The error evaluator 11 calculates the learning error E through the foregoing mathematical equation (3) by using the enhanced power spectrum Sn(k) output from the neural network processor 4 and the power spectrum Dn(k) of the supervisory signal output from the second Fourier transformer 10 (step ST11A). Using the calculated learning error E as an evaluation function, an amount of change in a coupling coefficient is calculated by, for example, a back propagation method (step ST11B). The amount of change in the coupling coefficient is output to the neural network processor 4 (step ST11C). The learning error evaluation is performed until the learning error E becomes less than or equal to a predetermined threshold value Eth. Specifically, when the learning error E is larger than the threshold value Eth (YES in step STUD), the learning error evaluation (step ST11A) and the recalculation of the coupling coefficient (step STAB) are performed, and the recalculation result is output to the neural network processor 4 (step ST11C). Such processing is repeated until the learning error E becomes less than or equal to the predetermined threshold value Eth (NO in step ST11D).
Note that, in the above description, the procedure of the neural network learning is denoted as steps ST8 to ST11 as step numbers following the procedure of the sound signal enhancing process of steps ST1 to ST7. However, in general, steps ST8 to ST11 are executed before execution of steps ST1 to ST7. Alternatively, as will be described later, steps ST1 to ST7 and steps ST8 to ST11 may be executed simultaneously in parallel.
A hardware structure of the sound signal enhancement device can be implemented by a computer incorporating a central processing unit (CPU) such as a workstation, a mainframe, a personal computer, or a microcomputer for incorporation in a device. Alternatively, a hardware structure of the sound signal enhancement device may be implemented by a large scale integrated circuit (LSI) such as a digital signal processor (DSP), an application specific integrated circuit (ASIC), or a field-programmable gate array (FPGA).

== == ==

» **Task set**:
[A] Retype the part of the sound signal enhancement excerpt that opens with the words containing "Note that, in" and closes with "simultaneously in parallel.".
[B] According to the sound signal enhancement excerpt, when are steps ST8 to ST11 generally executed?
You won't need the listing.

== == ==

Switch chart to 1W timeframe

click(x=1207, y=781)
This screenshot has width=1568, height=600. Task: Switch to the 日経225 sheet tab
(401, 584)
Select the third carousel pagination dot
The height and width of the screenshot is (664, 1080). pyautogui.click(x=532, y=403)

== == ==

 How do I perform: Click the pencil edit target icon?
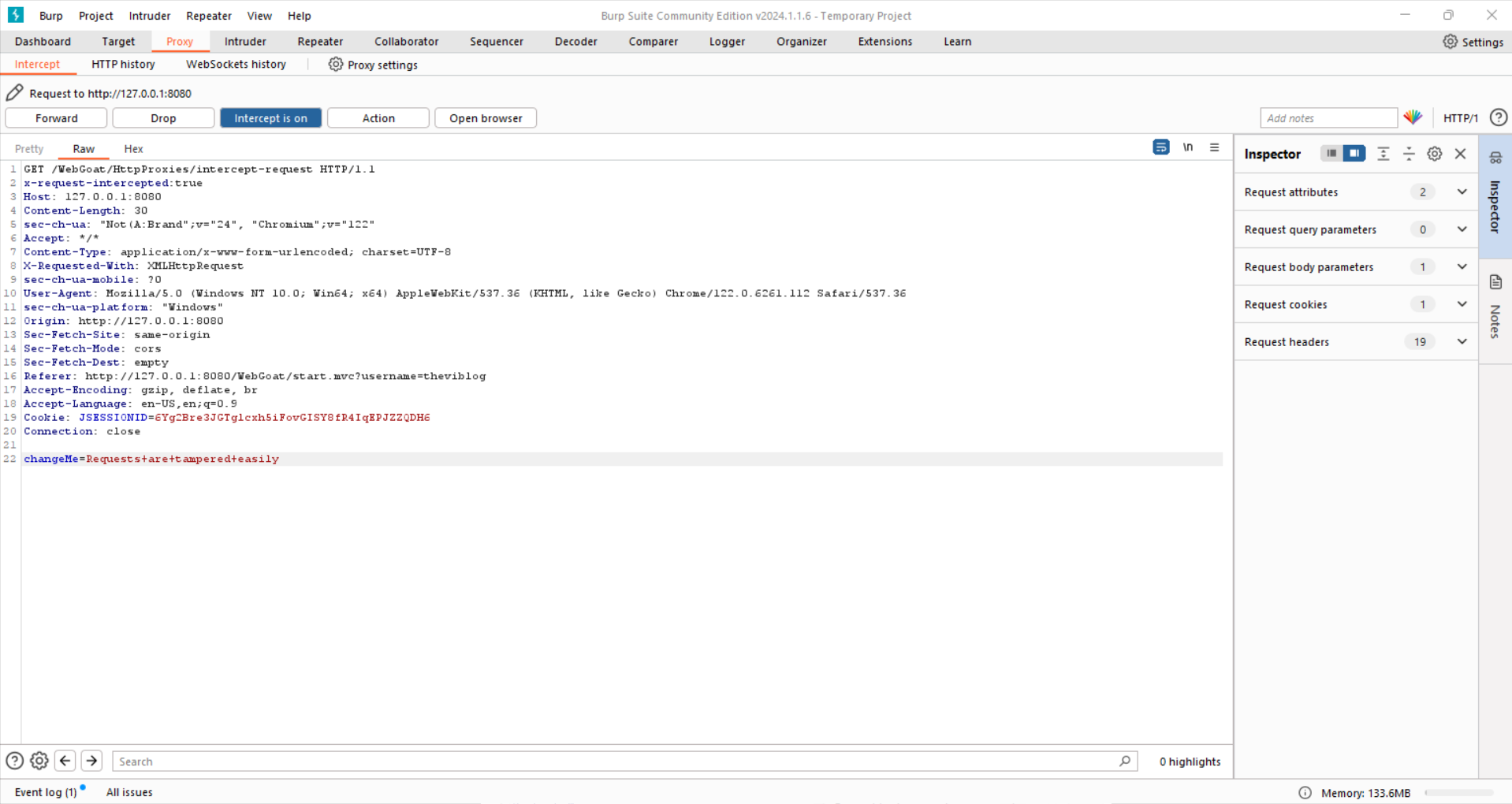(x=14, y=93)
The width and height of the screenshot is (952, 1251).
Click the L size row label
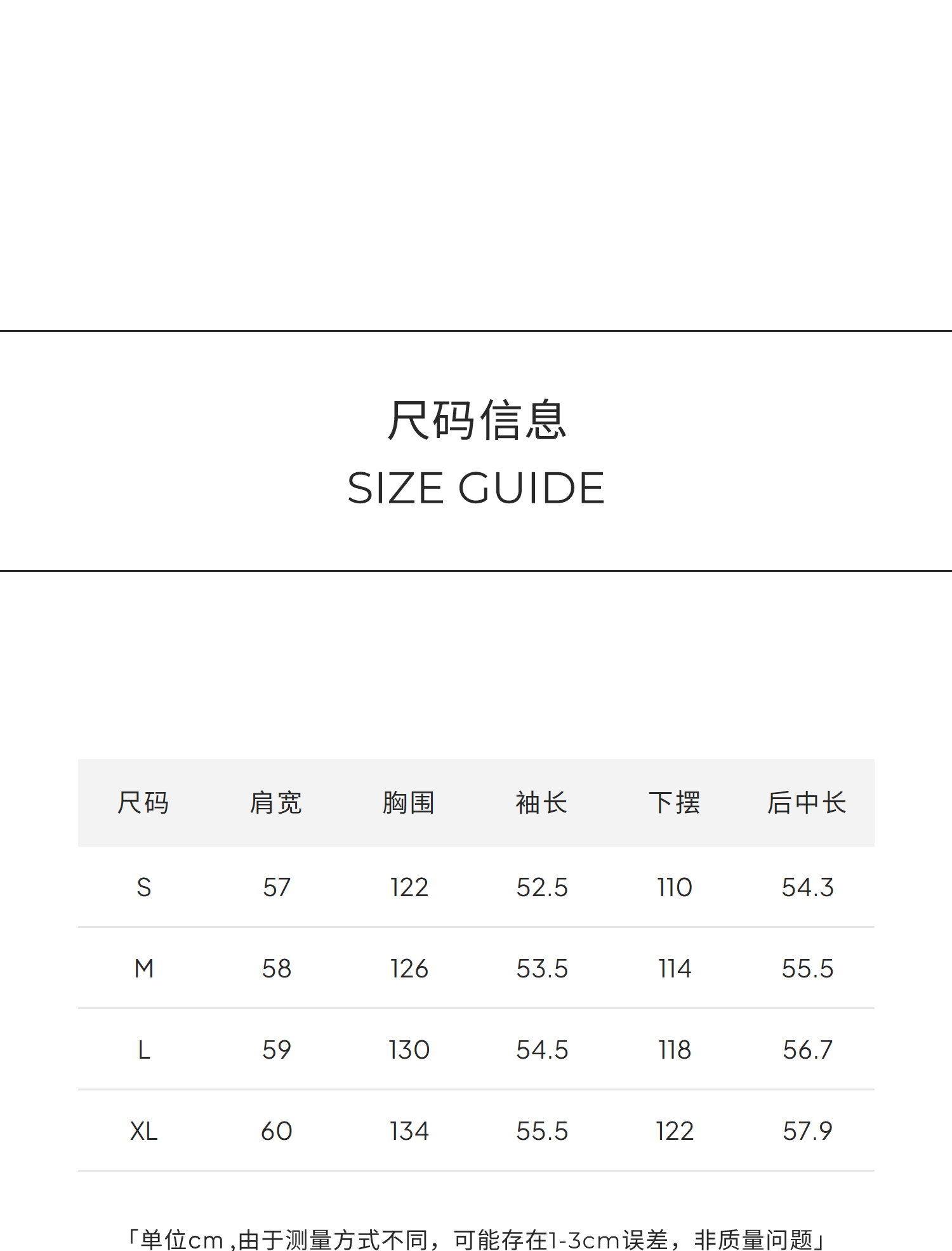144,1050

== == ==

» **Solutions per task**:
[A]
Note that, in the above description, the procedure of the neural network learning is denoted as steps ST8 to ST11 as step numbers following the procedure of the sound signal enhancing process of steps ST1 to ST7. However, in general, steps ST8 to ST11 are executed before execution of steps ST1 to ST7. Alternatively, as will be described later, steps ST1 to ST7 and steps ST8 to ST11 may be executed simultaneously in parallel.

[B] They are generally executed before steps ST1 to ST7.